Я объяснил, что Баллард, который в любом случае был великим болтуном и всегда обожал рассказывать историю своей жизни, упорно пытался выудить из меня какие-нибудь нежелательные признания. Он с удовольствием рассказывал мне, как восхищается большевистскими лидерами: Лениным, Троцким, Луначарским, Каменевым, Коллонтай. Особенно его интересовала Коллонтай, поскольку она жила в Бруклине и верила, так, во всяком случае, ему говорили, в одинаковый стандарт для обоих полов, или, как она это называла, – в свободную любовь. (Не могу сказать, какое к этому отношение имеет Бруклин.) И вот однажды он прямо заявил мне, как сильно уважает Ленина. Да, сказал он, я пытался, но не смог найти ни одной дурной черты в его характере. Сам он лично мог бы поручиться за то, что Ленин – «человек совершенно цельный». Некоторое время он казался задумавшимся, а затем, когда я ничего не сказал, выдал такую внутреннюю информацию: вместе со службами разведки британцев, французов, итальянцев и американцев он «тщательно прочесал всю биографию Ленина», а сунув нос во все щели и углы, оставил это занятие. Он не смог найти ни следа какого-нибудь скандала. Нет, сэр, изумленно произнес он, что мне показалось особенно омерзительным, в записях ничего не было: «Он даже не волочился за женой другого человека».
Казалось, Робинс пришел в тихую ярость. Он был человеком весьма достойным. Несмотря на прямолинейность и раскованность, которую любил демонстрировать, он не всегда раскрывал свои подлинные чувства. Из него получился бы хороший игрок в покер, примером служит его письмо жене (20 декабря): «О нашей дипломатии лучше не говорить… Каждый час я ожидаю, что меня отзовут со службы». Я уверен, что его близкие не имели никакого представления об этих чувствах. Он и Джудсон «ожидали, что им объявят выговор», продолжал он в том же письме. Однако, когда Джудсона отозвали, даже стоический и всезнающий Гумберг, казалось, был потрясен. «Ну, я почти анархист в результате такого опыта на дипломатической службе у организованного правительства», – продолжал Робинс писать жене. И все же со мной он говорил доверительно даже о после Фрэнсисе; это правда, что пожилой джентльмен все еще не видел разницы между анархистами и социалистами, между большевиками и социалистами-революционерами, снисходительно заметил Робинс, однако он больше не думает, что Ленин и Троцкий – германские агенты.
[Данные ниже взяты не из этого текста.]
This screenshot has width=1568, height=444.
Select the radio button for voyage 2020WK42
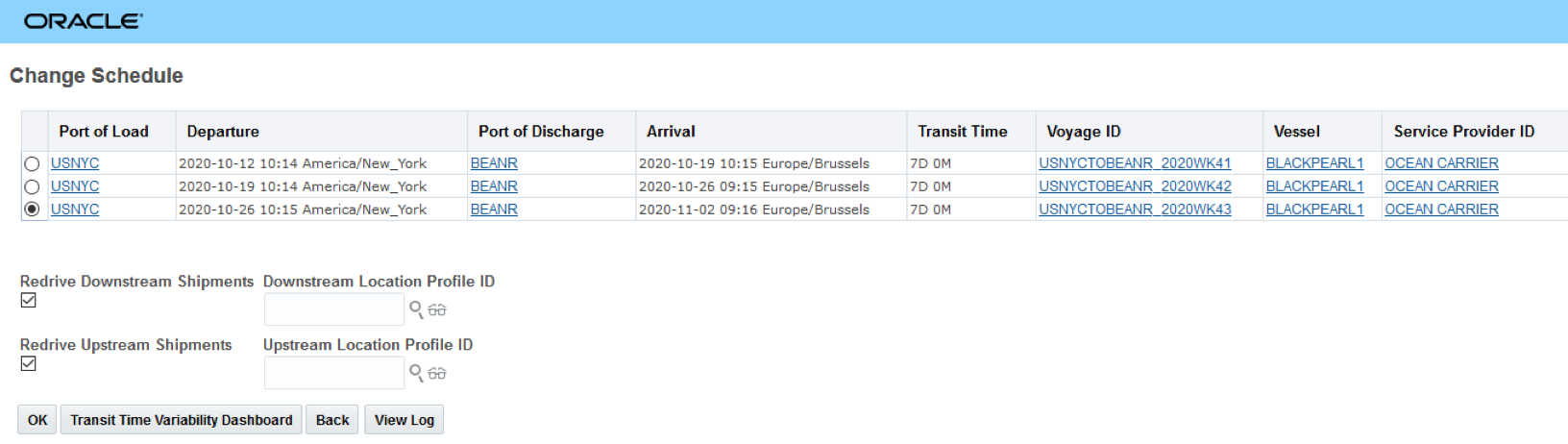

Мысль о том, что эти два господина с Уолл-стрит в Лондоне пытаются продать правительство большевиков разным представителям высших официальных кругов Лондона, наверное, действовала на Робинса как тонизирующее средство. Очевидно, Ламонт и Томпсон, посетив таких людей, как Джон Бухан, позднее лорда Твидсмюра, сэра Эдуарда Карсона, находившегося в доверии у военного кабинета; адмирала Реджинальда Холла, главу Британской службы разведки военно-морского флота; лорда Ридинга и Монтегю Норманна, управляющего Банком Англии, нашел, что все они мыслят одинаково. (Когда позднее Ламонт писал об этом, он заметил, может зря, что эти чиновники «все были тупоголовыми людьми».)